EXTRACTED TEXT:
_ _ _ _ _
Why is hard stuff so hard?
Well, because it is hard. I know, real deep concept there, right?
What is hard stuff anyway?
Pretty much anything that takes you out of your comfort zone, or that alters your current circumstances. Now for some, this might be a bad hair day or a hang nail. For others, it can be laying in a hospital bed fighting for your life or figuring out how to get from point A to point B in a wheelchair by yourself.
The hard stuff I am talking about here is suffering. The definition is the state of undergoing pain, distress, or hardship. The main idea here is undergoing, meaning to experience or being subjected to something.
I guess pain, distress, and hardship could be a little different for everyone. Think about this, people in third world countries would not define these the same as in our western culture.
However, the elements of pain, distress and hardship are still out of our comfort zone and into the hard stuff of life.
I know a few people who have suffered very little in their lives on this earth. I also know others who live in constant suffering without much hope of brighter days ahead.
So, what does this have to do with anything, especially with special needs and disabilities?
I challenge you to read the book of Titus. It will take you a short time to read and is packed with practical ways to live out your life no matter what your circumstances.
Take Paul’s admonition to Timothy as a young man on the island of Crete. These native individuals are described as pretty pathetic and worthless, even by their own standards. Paul instructs Timothy to teach what is right and to stop what is going wrong.
The most important theme that is repeated over and over is to live your life so no one can come up with anything bad to say about you. That is pretty cool. By the way, one of the groups he was talking to was slaves. They were to live lives of integrity even in their unique and not very pleasant situation. Think about this for a minute. Paul encouraged them to be faithful in their hardship.
When you face “your” pain, distress, and hardship, and you will to some degree at some point in your life, continue to live with integrity. The only way to do this is with Christ by your side. He never asks us to do something he hasn’t already lived through. He shows us the way literally by how he handled this life.
God also shows us in nature how suffering works. It is meant to better us, not wear us down.
Take for example, how a pearl is formed. A piece of grit is embedded in the inner layers of a shell. In order to keep the grit from destroying the delicate living membranes of the inner shell, it begins to coat the grit with a glass-like covering. It builds and builds over time until the shell dies and is buried in the depths and the pearl is lost or someone finds the pearl inside.
_ _ _ _ _
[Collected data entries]
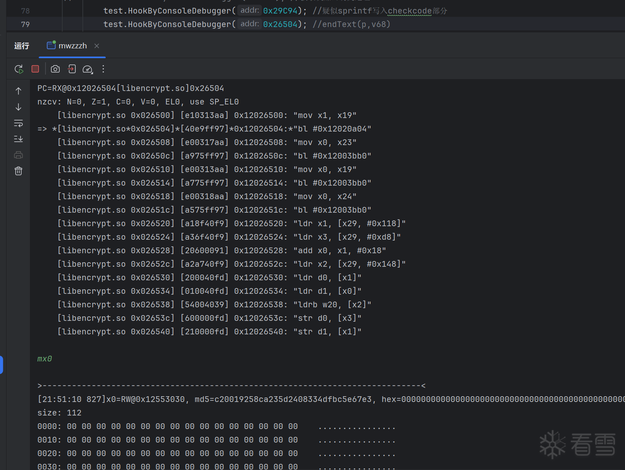Close the mwzzzh run tab
Viewport: 625px width, 470px height.
coord(97,46)
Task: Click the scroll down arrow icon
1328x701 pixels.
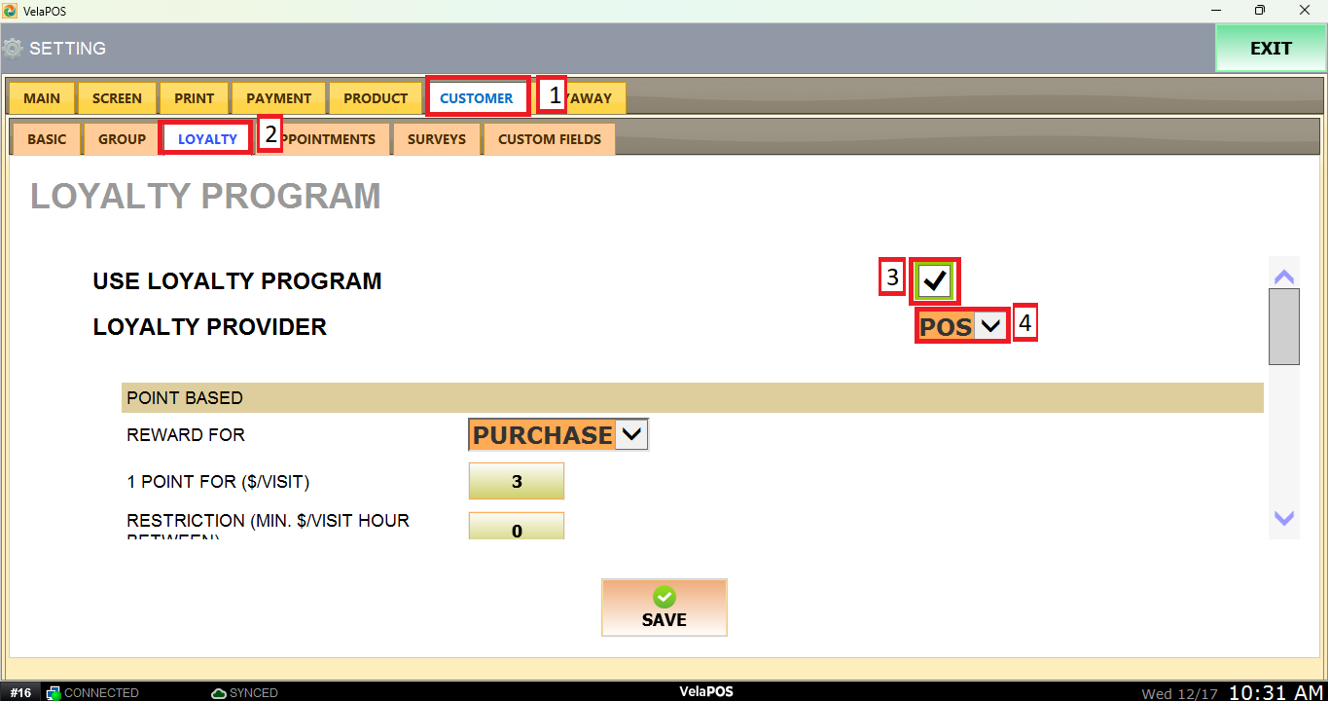Action: coord(1284,518)
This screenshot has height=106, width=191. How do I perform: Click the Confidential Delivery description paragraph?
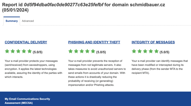point(33,69)
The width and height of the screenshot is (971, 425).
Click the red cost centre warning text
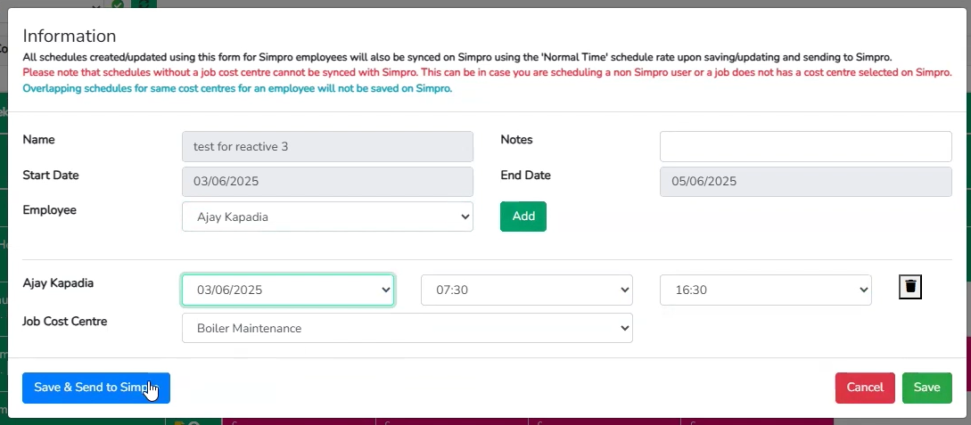point(487,72)
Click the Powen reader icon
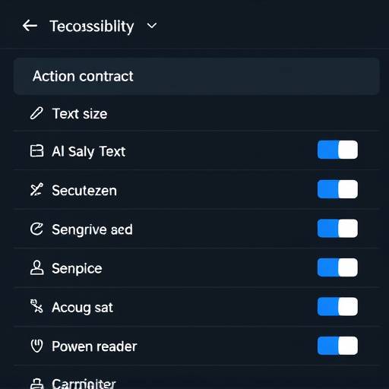Viewport: 389px width, 389px height. 36,346
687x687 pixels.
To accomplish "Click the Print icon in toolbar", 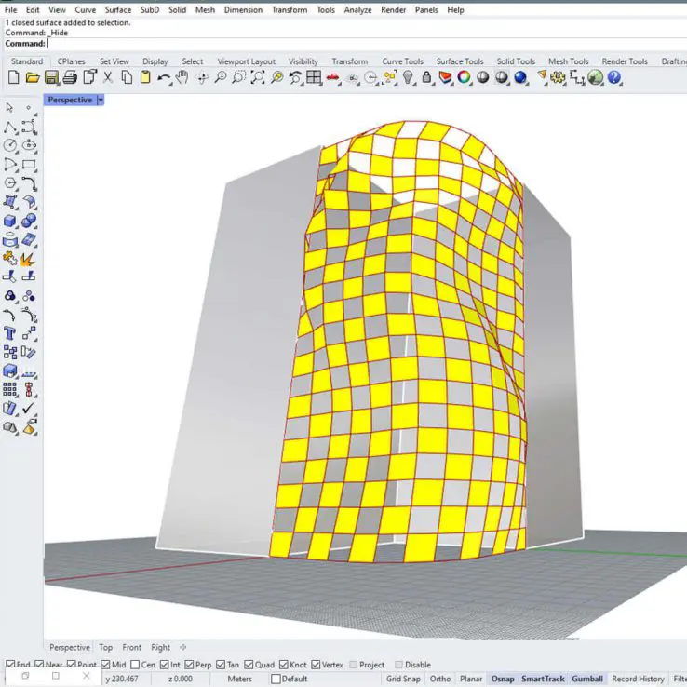I will click(71, 77).
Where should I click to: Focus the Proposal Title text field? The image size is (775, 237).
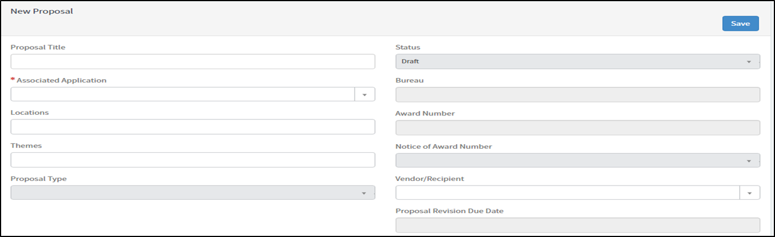point(192,62)

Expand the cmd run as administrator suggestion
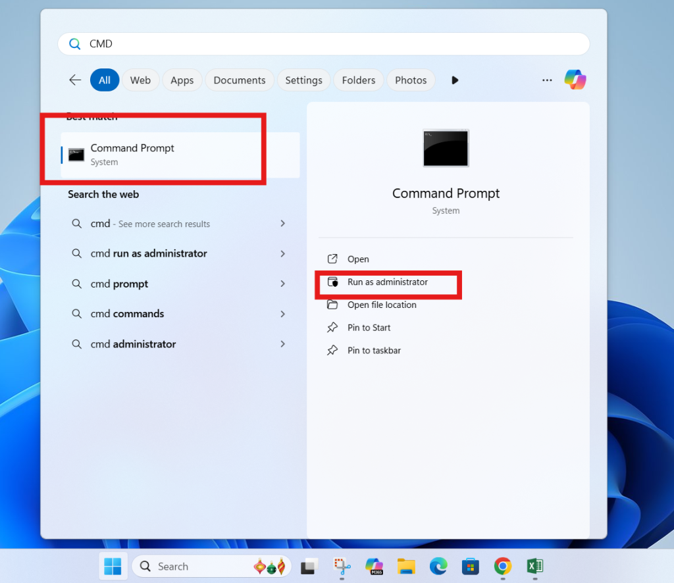click(x=282, y=253)
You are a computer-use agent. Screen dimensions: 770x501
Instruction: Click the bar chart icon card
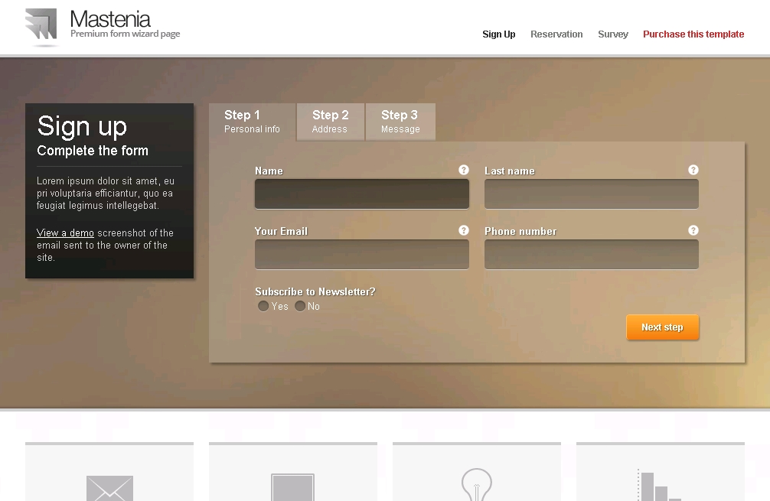[660, 474]
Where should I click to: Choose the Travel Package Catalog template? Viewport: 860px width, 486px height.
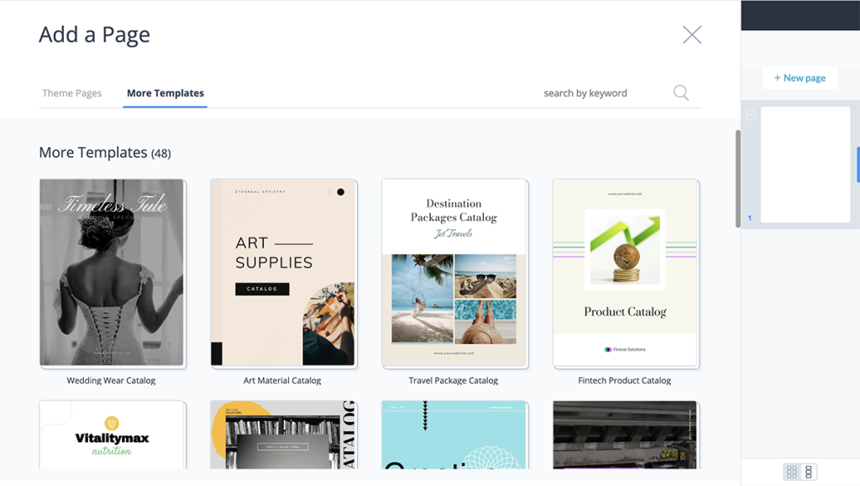tap(454, 272)
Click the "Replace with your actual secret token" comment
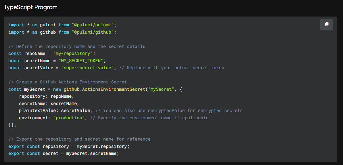 pos(172,68)
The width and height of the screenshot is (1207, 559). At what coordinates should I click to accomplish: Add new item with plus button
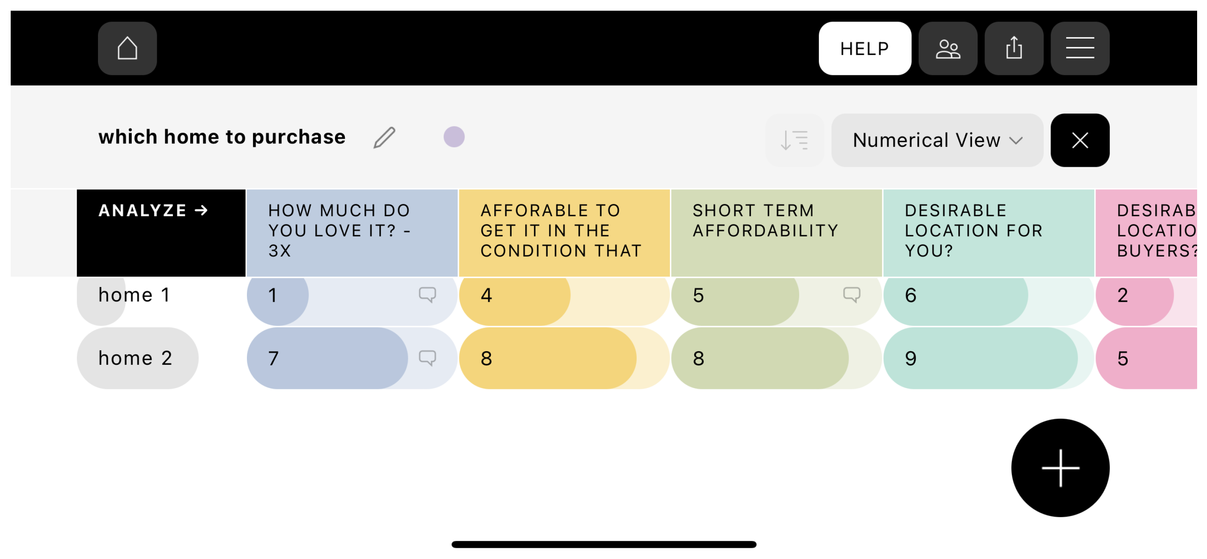point(1060,468)
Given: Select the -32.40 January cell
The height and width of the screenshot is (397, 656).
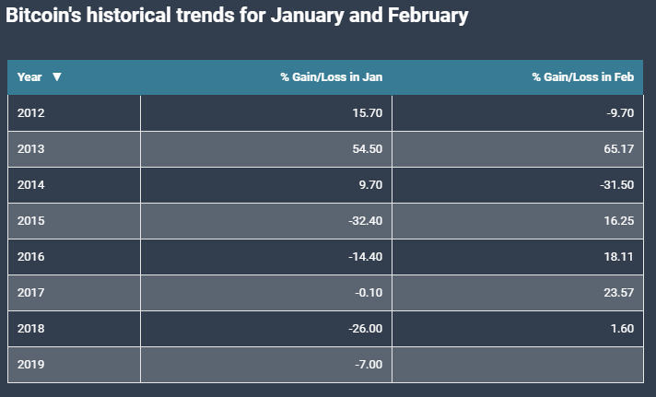Looking at the screenshot, I should (365, 221).
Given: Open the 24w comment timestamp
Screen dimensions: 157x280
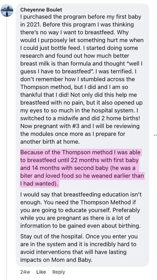Looking at the screenshot, I should pyautogui.click(x=25, y=272).
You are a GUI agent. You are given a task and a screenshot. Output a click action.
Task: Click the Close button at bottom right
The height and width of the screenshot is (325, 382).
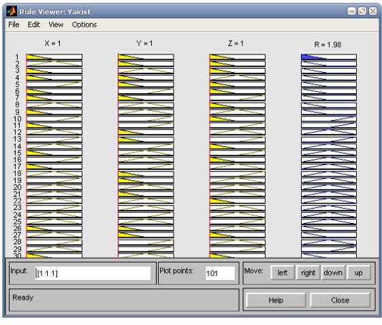pos(340,301)
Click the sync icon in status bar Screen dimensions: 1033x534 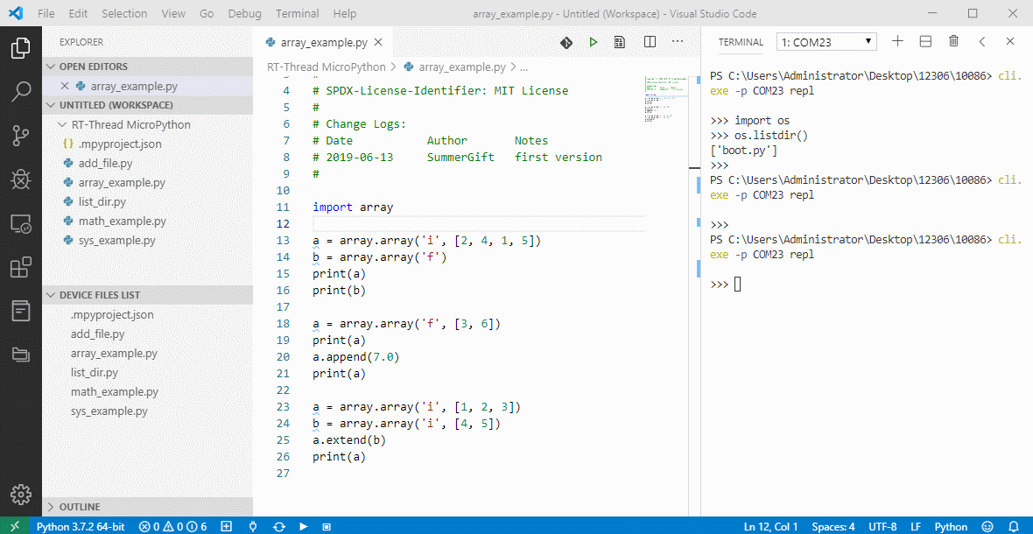click(x=278, y=526)
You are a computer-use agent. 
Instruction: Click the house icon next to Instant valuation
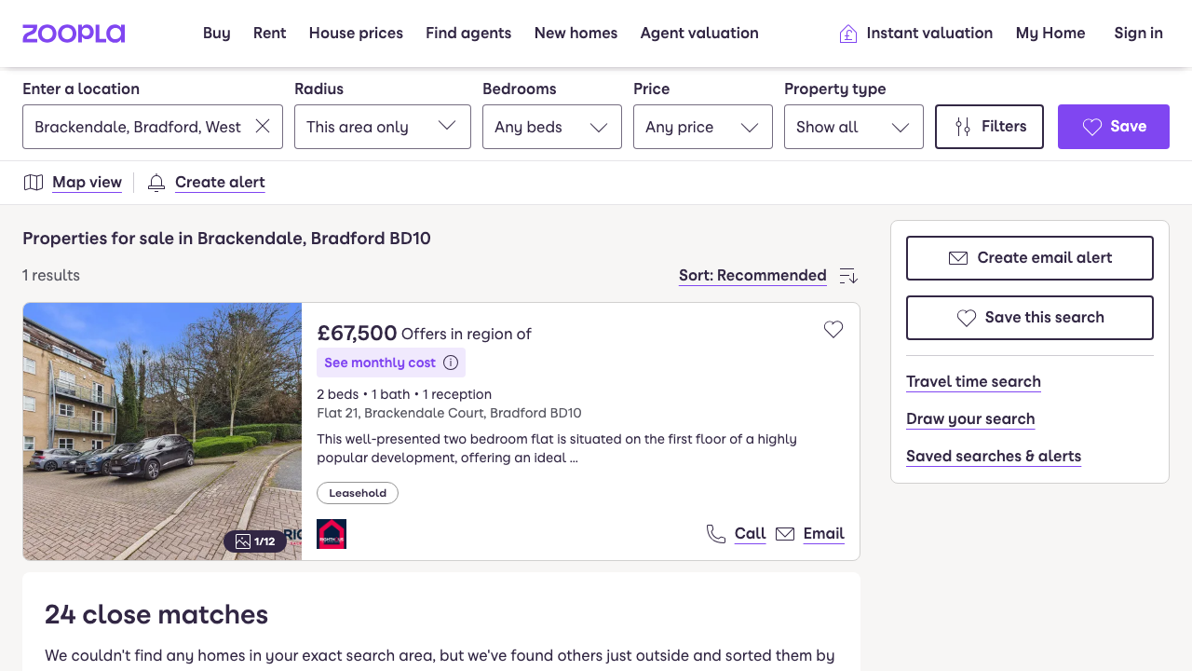[x=847, y=33]
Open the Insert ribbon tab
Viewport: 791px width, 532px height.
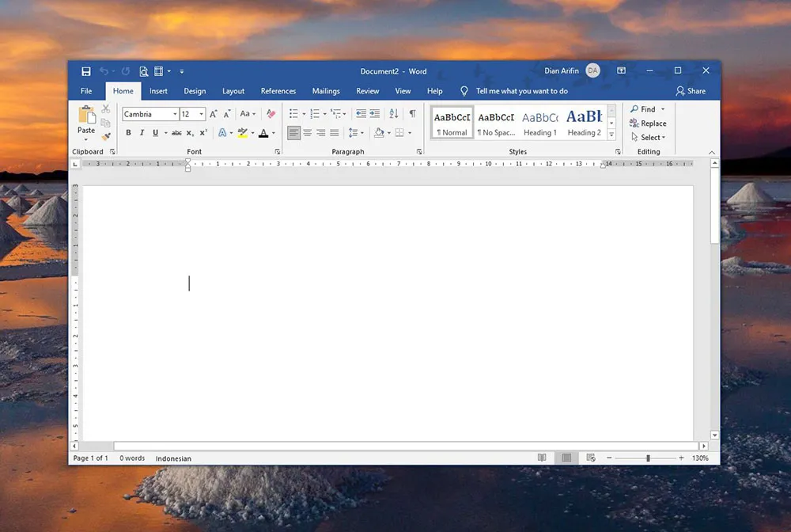158,91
_ _ _ _ _
PROBLEMS TO WORK ON:
1 - Answer these questions from the text on suffering:
(a) How does the text define suffering?
(b) Which book does the writer challenge the reader to read?
(c) In the pearl example, what does the shell coat the grit with?
2 - Write out the passage of the text on suffering from "Why is hard" up to and including "our western culture.".
The rows have no role in this work.

OUTPUTS FOR THE TASKS:
1 -
(a) The state of undergoing pain, distress, or hardship.
(b) The book of Titus.
(c) A glass-like covering.

2 -
Why is hard stuff so hard?
Well, because it is hard. I know, real deep concept there, right?
What is hard stuff anyway?
Pretty much anything that takes you out of your comfort zone, or that alters your current circumstances. Now for some, this might be a bad hair day or a hang nail. For others, it can be laying in a hospital bed fighting for your life or figuring out how to get from point A to point B in a wheelchair by yourself.
The hard stuff I am talking about here is suffering. The definition is the state of undergoing pain, distress, or hardship. The main idea here is undergoing, meaning to experience or being subjected to something.
I guess pain, distress, and hardship could be a little different for everyone. Think about this, people in third world countries would not define these the same as in our western culture.